The vaquero looked up. "What? Oh. Right. Anything we can do, just ask, Jake."
"I just need somebody to sort of keep an eye on the place," Maxwell said. "I'm runnin' a mite low on grain for the horses, and I need to get some. Nearest granary's about ten miles east of here at a little settlement called Antioch. There're no coaches due until late this afternoon, so there wouldn't be any chores you boys would have to do."
"Doesn't your boy Ted keep any grain over at the trading post?" Cambridge asked.
"Usually he does," Maxwell nodded. "But I checked yesterday. He's about out, too. I'll be picking up a load for him as well as for the station."
An idea occurred suddenly to Nacho, a way he might be able to escape a day of boredom sitting around the stage station. "Jake," he said, "why don't you let Billy and me go pick up that grain for you?"
Cambridge turned and glowered at him before Maxwell had a chance to respond to Nacho's suggestion. "Now what kind of an idea is that? I just got through saying that your health isn't good enough yet to go chasing outlaws again, and here you are volunteering to fetch a bunch of heavy sacks of grain."
Nacho leaned forward. He was no lawyer, but he had thought out his argument quickly and thoroughly. "At this granary, they have men to load the bags of feed, right, Jake?"
"Well, that's true," Maxwell admitted. "I usually pitch in and lend a hand, but you wouldn't have to."
"And you have a good wagon, don't you? A wagon with good springs that does not bounce its riders all around?"
Maxwell summoned up a grin. "It's a good wagon, sure enough. I ain't sayin' it's like ridin' on a cloud, but I reckon you'd be pretty comfortable."
Nacho turned back to Cambridge. "So you see, Billy, there is no reason we shouldn't go."
"You just want to see a town again," Cambridge said, narrowing his eyes in suspicion. "Maybe visit a saloon and flirt with a few pretty girls."
"It might help my injury," Nacho said solemnly. "A man in high spirits recovers faster, no?"
Cambridge replied dryly, "So I've heard." He took a deep breath. "All right, I don't suppose it would do any harm. But only if Jake agrees. What about it, Jake?"
Maxwell shrugged. "I don't care who goes and gets the grain, as long as I don't run out. I've got to keep the horses well fed and as healthy as possible."
Nacho's grin widened. "Then we go, right, Billy?"
"We go," Cambridge agreed.
Now that the question of who would pick up the grain was settled, it didn't take Maxwell long to hitch a team of mules to his wagon and drive it out of the barn. As he hauled the animals to a stop in front of the station, he asked Cambridge, "You sure you can handle these long-eared jackasses?"

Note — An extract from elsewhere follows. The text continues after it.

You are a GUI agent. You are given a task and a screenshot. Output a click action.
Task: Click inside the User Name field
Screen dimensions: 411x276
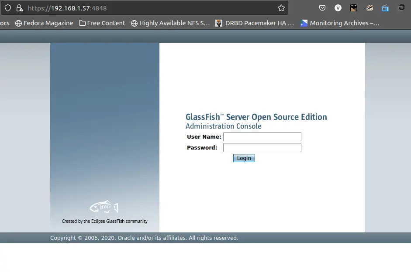[262, 136]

"I've driven a mule team plenty of times before, if you remember right," Cambridge replied. He stepped up to the driver's seat and took the reins while Maxwell climbed down. Nacho followed the lawyer, settling down on the seat with a smile on his face. Even injured, he wasn't the type to sit around and do nothing. The prospect of having a job to accomplish again made him feel better right away.
"Don't know if Antioch was there the last time you came through this country or not, Billy," Maxwell said, "but it ain't hard to find. Just head south a little ways and take the cut-off that goes by the Baptist church. Stay on that road and it'll bring you right into the settlement. Granary's on the left as you go into town. Fella name of Barlow runs it. He knows my wagon, so just tell him you're pickin' up a load for me and one for the tradin' post. He'll fix you right up."
Cambridge nodded, then flapped the reins and shouted at the team. The mules hesitated for a second before stepping out in their plodding but steady gait. Nacho turned around on the seat, moving carefully so as not to put too much strain on the wound in his side, and lifted a hand in farewell to Jake Maxwell. Glancing past the stationkeeper, he saw Sandra step out onto the porch of the trading post. The morning sun struck highlights on her blond hair. She was unquestionably beautiful, Nacho thought.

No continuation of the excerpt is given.